▶ **Instructions to follow**
Continue the text about New Zealand at the Commonwealth Games from where it ends.

▶ **Text segment**
New Zealand has competed in all of the Commonwealth Games since the first in 1930, and has won a total of 656 medals including 159 gold.

The New Zealand Olympic Committee (known as The New Zealand Olympic and Commonwealth Games Association prior to 1994) is the body in New Zealand responsible for selecting Athletes to represent New Zealand at the Commonwealth Games. The NZOC is a member of the Commonwealth Games Federation.

In 1978, Nigeria boycotted the Commonwealth Games in protest at New Zealand's continued relations, including sporting contacts, with apartheid-era South Africa.

▶ **Extracted information**
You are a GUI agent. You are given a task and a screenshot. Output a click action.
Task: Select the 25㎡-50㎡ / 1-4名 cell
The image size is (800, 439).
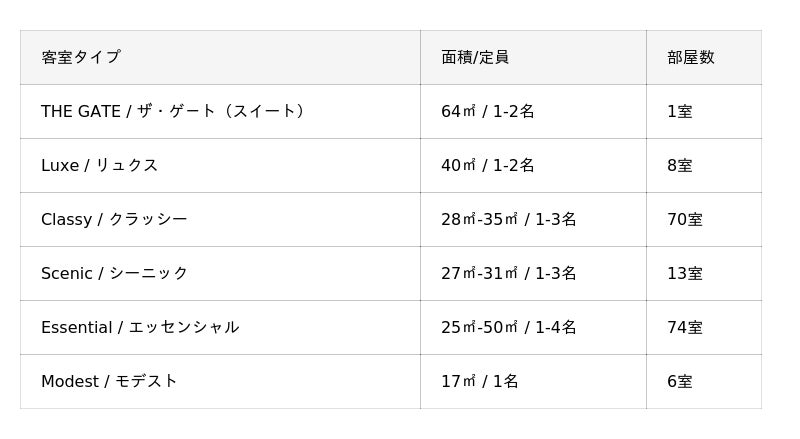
==
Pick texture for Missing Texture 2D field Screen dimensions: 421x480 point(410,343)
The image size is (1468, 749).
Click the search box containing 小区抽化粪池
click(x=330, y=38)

▶ **Result**
Host nation
New Zealand has hosted the Games three times:
1950 British Empire Games – Auckland 
1974 British Commonwealth Games – Christchurch
1990 Commonwealth Games – Auckland

Medals

Historically, New Zealand has generally been 4th or 5th, though was up to 3rd (1950 & 1962), and down to 11th (1970 & 2010) and 9th (2006). At the first games in 1930, New Zealand's 4th position was ahead of Australia at 5th. At the conclusion of the 2014 Commonwealth Games, New Zealand has earned 159 gold medals, 220 silver medals and 278 bronze medals. In the all-time medal tally New Zealand is ranked 5th behind Australia, England, Canada and India.

By sport
Events in bold featured at the 2018 Commonwealth Games.

Competitors
Notable competitors for New Zealand include Greg Yelavich in sports shooting, who has won 12 medals at 6 games from 1986 to 2010. Rowan Brassey has also competed at 6 games, and has won 3 medals in lawn bowls. Gary Anderson won 3 golds, 2 silvers and 3 bronze medals for New Zealand in cycling. Athlete Valerie Young has won the most gold medals (5) of any New Zealand competitor.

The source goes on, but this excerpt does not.